→ MATERIAL PROVIDED:

══════

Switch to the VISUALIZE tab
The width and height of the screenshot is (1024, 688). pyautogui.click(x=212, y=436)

══════

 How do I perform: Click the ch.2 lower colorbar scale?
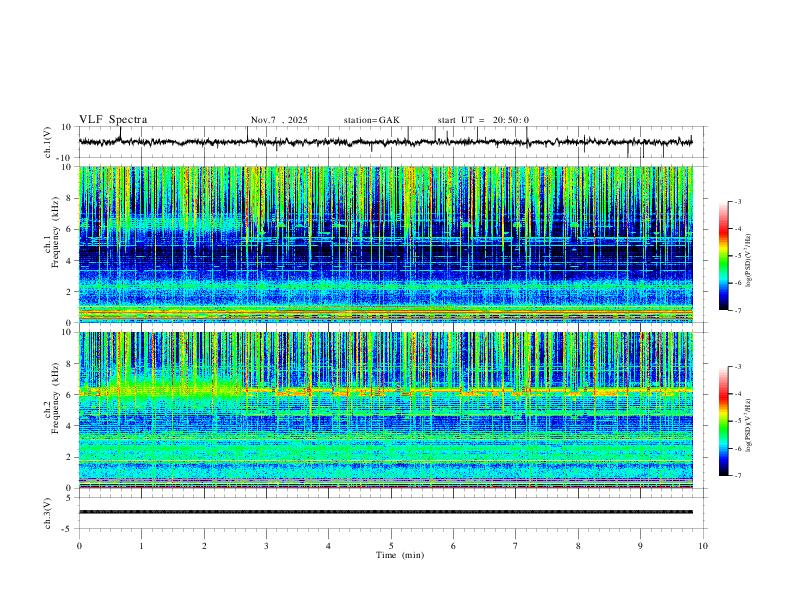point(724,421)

══════

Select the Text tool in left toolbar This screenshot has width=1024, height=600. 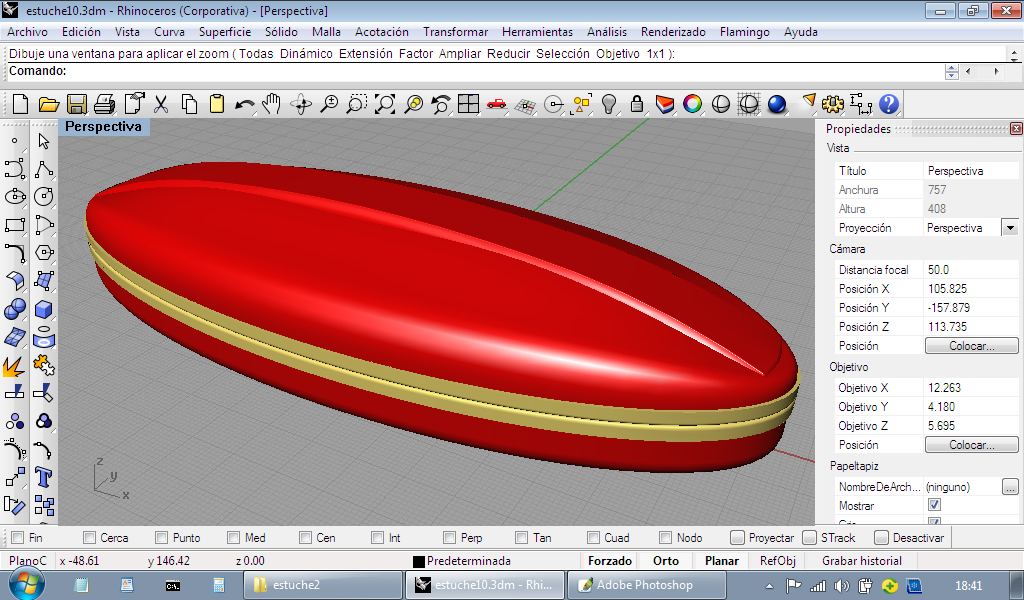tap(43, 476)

══════

→ EXERCISE REQUIREMENTS: Copy the rows from the line holding "How do I perform: Click" through the line holding "point(724,421)", both included, changing "lower" to "upper" and keeping everything else the same. Leave the pictures out of your answer.

→ RESPONSE FOR THIS EXERCISE:
 How do I perform: Click the ch.2 upper colorbar scale?
point(724,421)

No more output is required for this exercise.